However, there are some compelling reasons to consider the elevator shaft — note the key word, "shaft." We are not installing an elevator but we are installing the shaft, which turns out to be quite cheap, even with us doing it the expensive way (more on that below). Here is our thinking: We've seen seniors close to us living with their grown children. It is really hard for them to go up and down the stairs. We want a house which is inviting to our parents. We've placed a bedroom and full bath on the main floor but there are still stairs to climb to get to the first floor from the outside.

The elevator facilitates at-grade entry into the building. It also allows the grandparents to easily visit their grandchildren asleep in their beds upstairs, or to join the family in the den for a movie. Sometimes a family member is in a wheelchair. The elevator embraces this. Not to mention, any one of us can become a wheelchair user overnight. A house ready for an elevator is one less problem during a traumatic life-changing event.

The elevator also can make moving heavy or large objects much simpler. Space lost to the elevator is not lost unless the elevator is installed. The empty shaft (with floors installed on each level) can serve as pantry, powder room (with plumbing), closet, rock-climbing wall (no floors), etc. We plan to use the shaft in these ways until an elevator is actually installed.

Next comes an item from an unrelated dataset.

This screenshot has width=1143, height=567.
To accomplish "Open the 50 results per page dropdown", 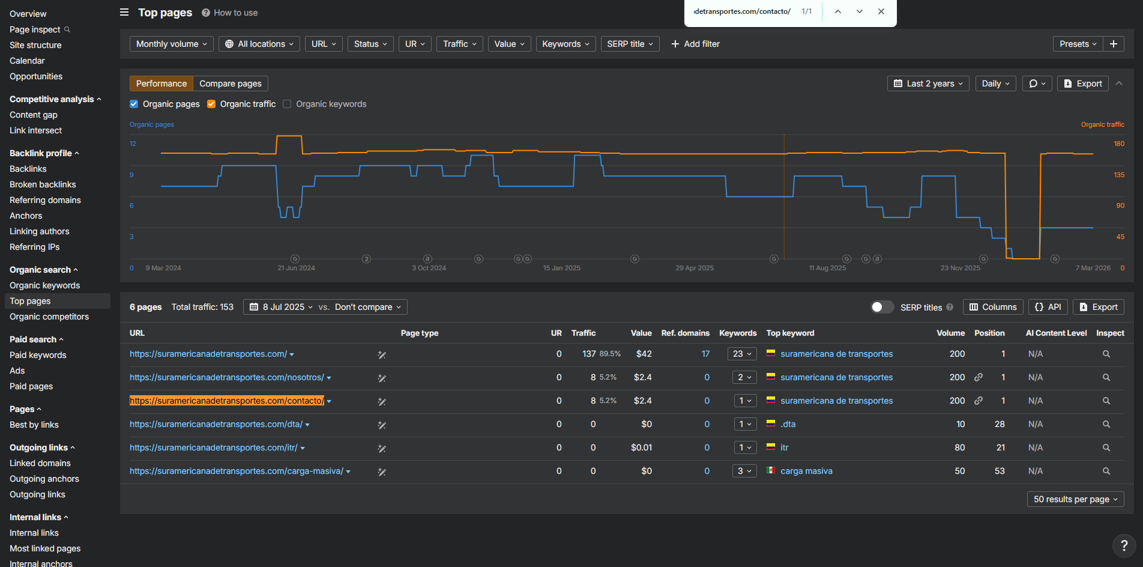I will [x=1075, y=499].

Designed for simple installation

Intended for economical installation, the shafts for residential elevators are intended to be built using regular framing lumber, with studs spaced extra-close and thicker plywood sheathingMaterial, usually plywood or oriented strand board (OSB), but sometimes wooden boards, installed on the exterior of wall studs, rafters, or roof trusses; siding or roofing installed on the sheathing—sometimes over strapping to create a rainscreen. or 2x12s on the flat. Exact details are per the elevator manufacturer. What is not explicitly laid out is that these walls are intended to be of standard height, framed between floors. The idea is to place the elevator shaft in an area where there is a floor all around it, on all levels.

This did not happen in our design. As our goal was to make the building accessible from the outside, we needed the shaft to be located near an exterior wall, and we ended up placing the shaft inside a wrap-around stair (the stair is placed on the north corner of the building — see the plan below). Thus, a person entering the building from the north door arrives on the stair landing, from which he can enter the elevator.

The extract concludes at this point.